A spot is not a bad idea to have, but a decent VHF radio will reach 30 miles. If you have a membership with one of the towing services and you're running late, you can hail them and they will call your wife.


----------



## 2degrees (Feb 25, 2014)

I have a marine radio with the antenna mounted on top of the t Top and I have a hand held radio.  However if i ever do something stupid and sink the boat then my hand held will be at the water level.  I know i may be over doing it but you hear so many stories about people that get stranded in the woods or just a few miles off shore.  For $200 it seems like good insurance.


----------



## Mechanicaldawg (Feb 26, 2014)

2degrees said:


> I know i may be over doing it.......



That's not possible.

Wouldn't it be a sad feeling to be 30 miles or more out, with the boat going under, and you're thinking "DANGED! If I'd of only spent that $200!"


----------



## 2degrees (Feb 28, 2014)

Mechanicaldawg said:


> That's not possible.
> 
> Wouldn't it be a sad feeling to be 30 miles or more out, with the boat going under, and you're thinking "DANGED! If I'd of only spent that $200!"





I agree.  The big pond is nothing like a lake.

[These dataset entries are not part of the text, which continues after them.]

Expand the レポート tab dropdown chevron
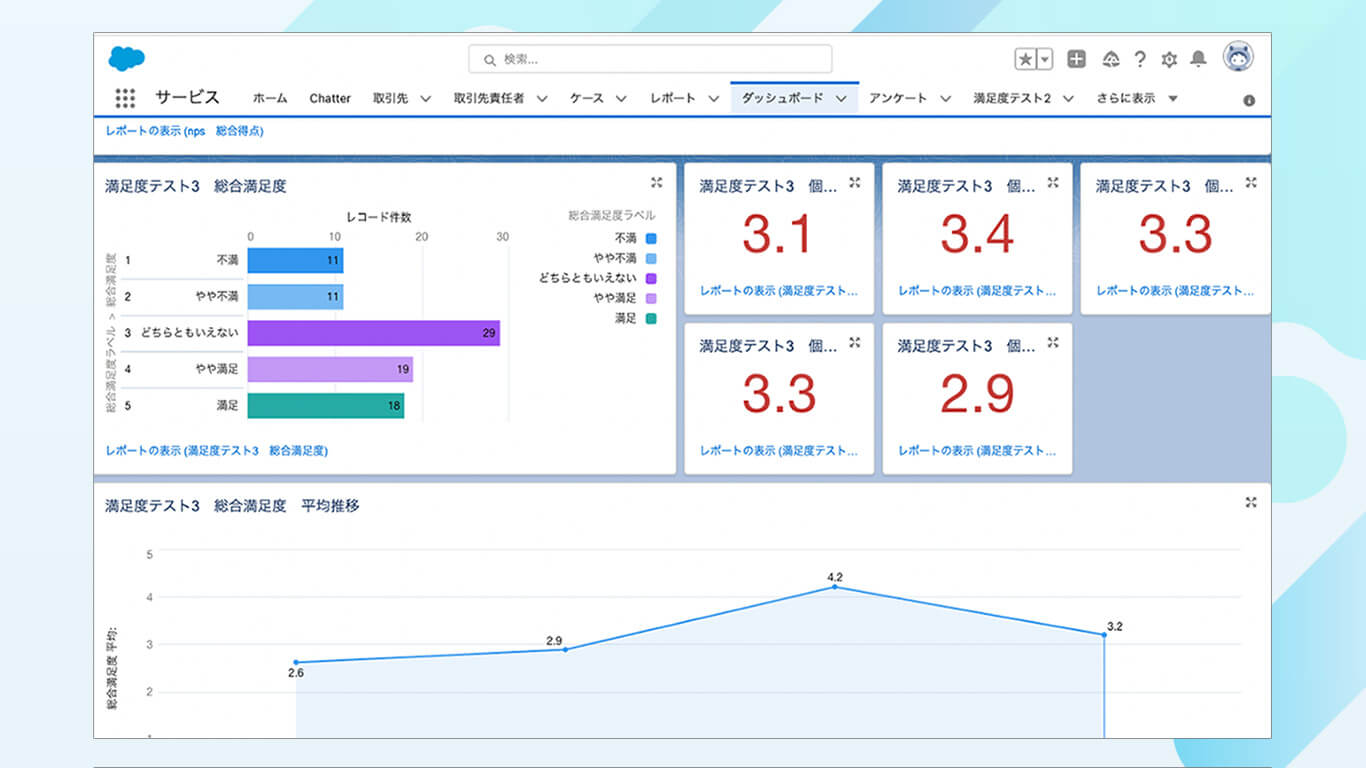Screen dimensions: 1366x768 point(713,98)
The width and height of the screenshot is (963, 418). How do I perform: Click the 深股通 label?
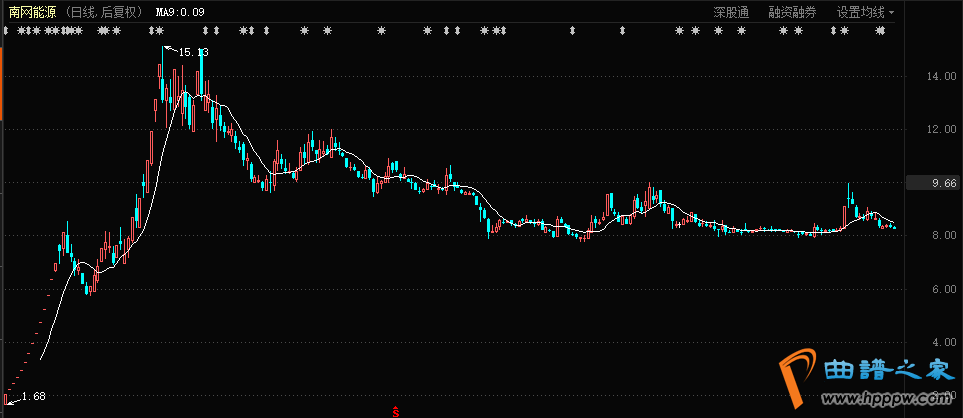[731, 12]
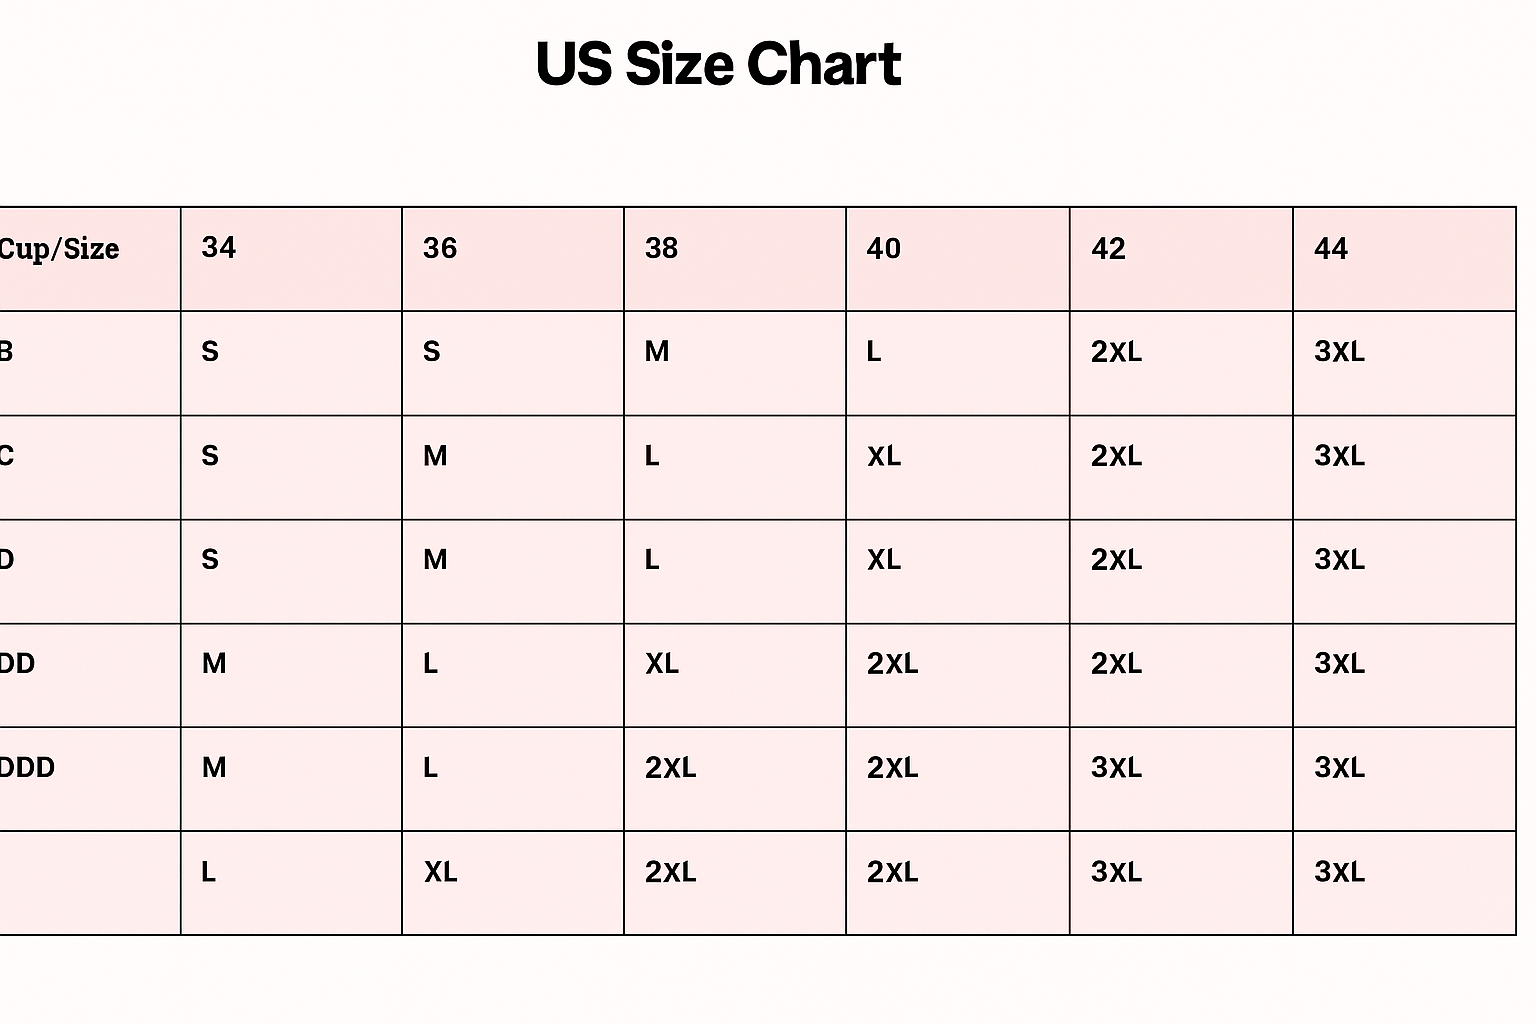Viewport: 1536px width, 1024px height.
Task: Click the 3XL cell for B cup size 44
Action: point(1404,363)
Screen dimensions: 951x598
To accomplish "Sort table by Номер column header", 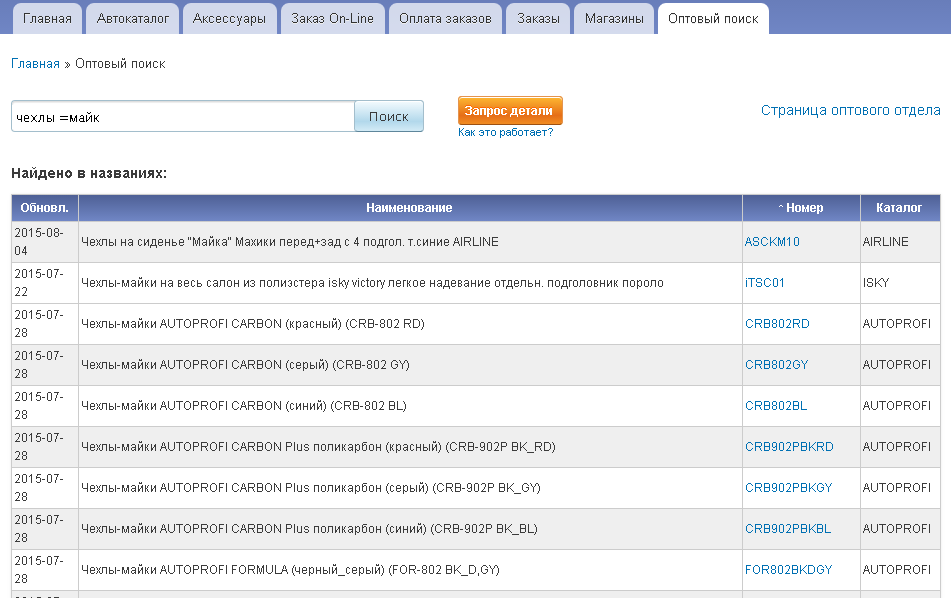I will point(804,208).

It can humble you in a heart beat.


----------



## d-a (Mar 1, 2014)

Sat phone with a prepaid calling card. No yearly subscriptions. I have a spot but cancelled the subscription. 

d-a


----------



## 2degrees (Mar 3, 2014)

How do you like the phone?  Is it cheaper?  Good coverage?


----------



## 2degrees (Mar 3, 2014)

Will it help them locate you if you are in the water/


----------



## swamp hunter (Mar 4, 2014)

Mechanicaldawg said:


> That's not possible.
> 
> Wouldn't it be a sad feeling to be 30 miles or more out, with the boat going under, and you're thinking "DANGED! If I'd of only spent that $200!"



If I'm going down I'd sure rather call the Coasties and give them Maydays and GPS Corr. than call my Wife and have her call 911 with Maydays.
Your Wife ain't gonna save your but when the Coolers start to float that Blackhawk will...


----------



## Mechanicaldawg (Mar 4, 2014)

swamp hunter said:


> If I'm going down I'd sure rather call the Coasties and give them Maydays and GPS Corr. than call my Wife and have her call 911 with Maydays.
> Your Wife ain't gonna save your but when the Coolers start to float that Blackhawk will...

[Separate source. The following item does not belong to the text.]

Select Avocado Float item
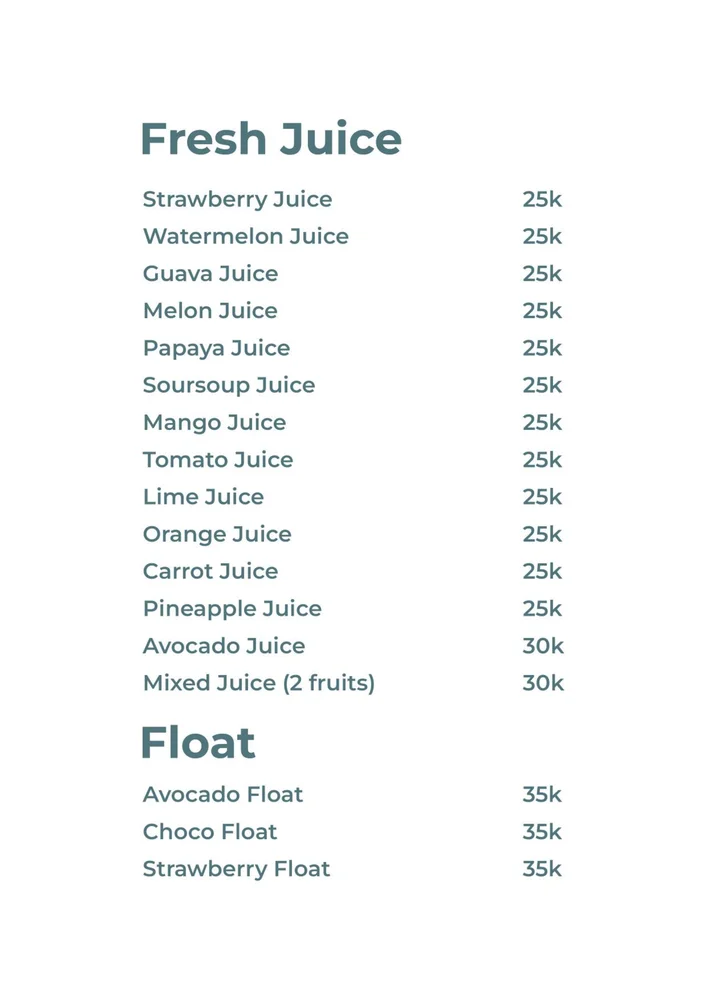The height and width of the screenshot is (1000, 707). click(222, 795)
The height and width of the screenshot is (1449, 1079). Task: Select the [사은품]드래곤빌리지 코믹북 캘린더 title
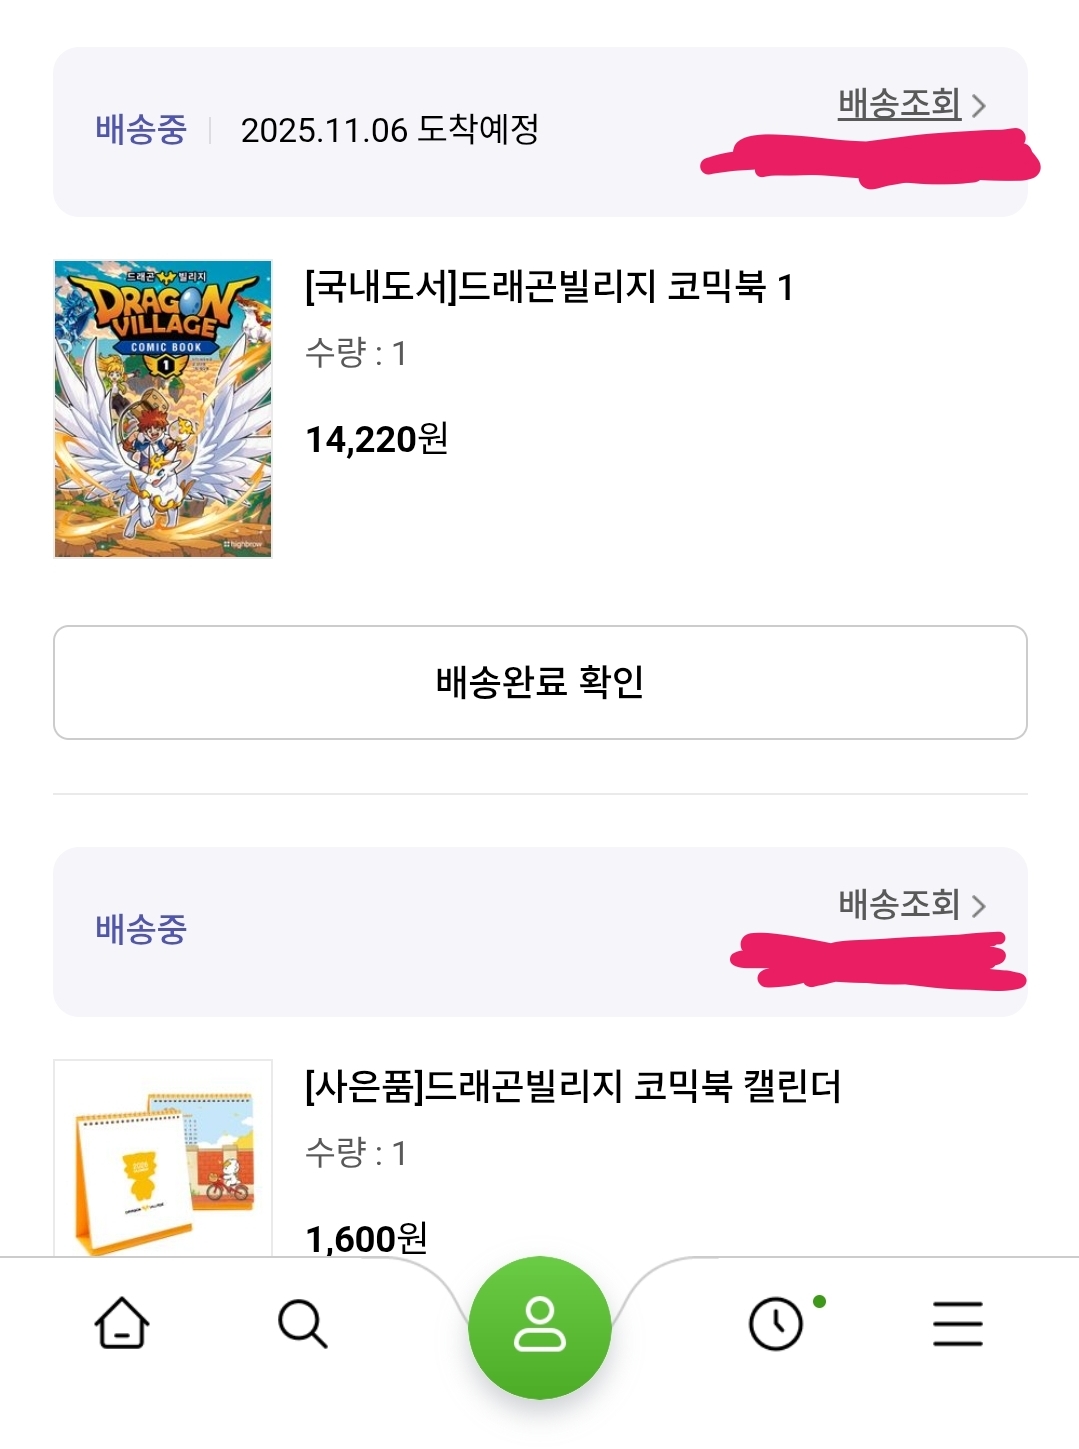(x=573, y=1086)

On a Spot you hit the 911 button & signals directly to the Coast Guard. 

There is another button to just send a check in message to friend or family.


----------



## Mechanicaldawg (Mar 4, 2014)

BTW, I also ha v e a radio & wouldn't consider going out without it.


----------



## d-a (Mar 5, 2014)

2degrees said:


> How do you like the phone?  Is it cheaper?  Good coverage?

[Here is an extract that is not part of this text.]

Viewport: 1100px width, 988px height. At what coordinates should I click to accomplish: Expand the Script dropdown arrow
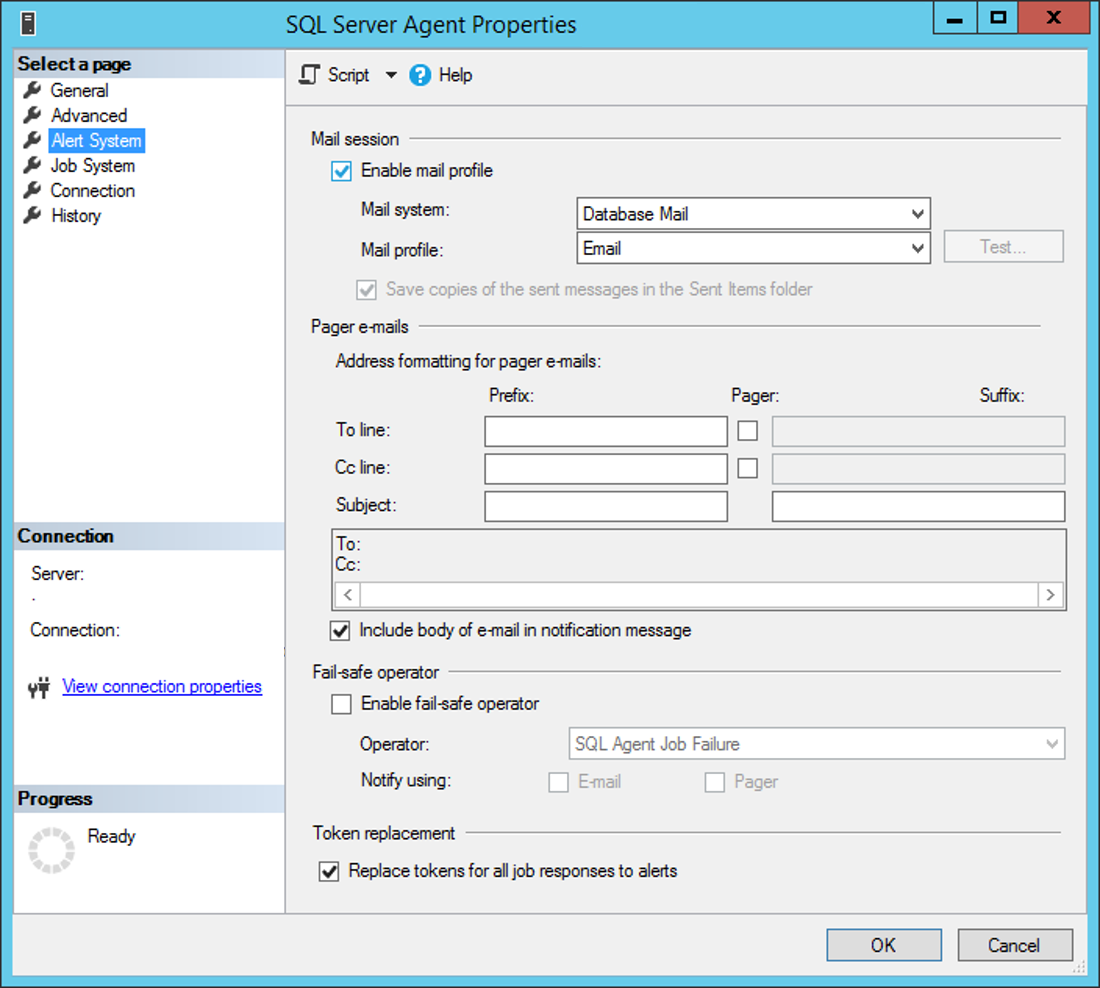click(x=390, y=74)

The initial cost is more than the spot, but after paying 3 years of the subscription for the spot you can purchase the phone. The calling cards can be as little as $30 and that's for two years. 

d-a


----------



## d-a (Mar 5, 2014)

2degrees said:


> Will it help them locate you if you are in the water/




The phone will give you your position. Then you can talk with and confirm they know your in trouble and start the rescue process. 

I keep the Coast Guard RCC for the Gulf of Mexico phone number in the phone as well. There out of New Orleans and are the ones that coordinates the search and rescue. 

d-a


----------



## 2degrees (Mar 16, 2014)

Where do you get the phones?


----------



## d-a (Mar 16, 2014)

I got mine from satphonestore.com. They just updated the phones to where you can use them anywhere in the US. Before you had to be 12 miles off the coast. 

d-a


----------



## Parker Phoenix (Mar 17, 2014)

Phones are cool, but when that boat starts going down there may not be time for a call. I have a SPOT, thinking about buying a phone too. Anyone still use an EPIRB?


----------



## Mechanicaldawg (Mar 17, 2014)

We have an EPIRB on our big boat. It's about 5 years old. 

We replaced the antenna and battery last year. 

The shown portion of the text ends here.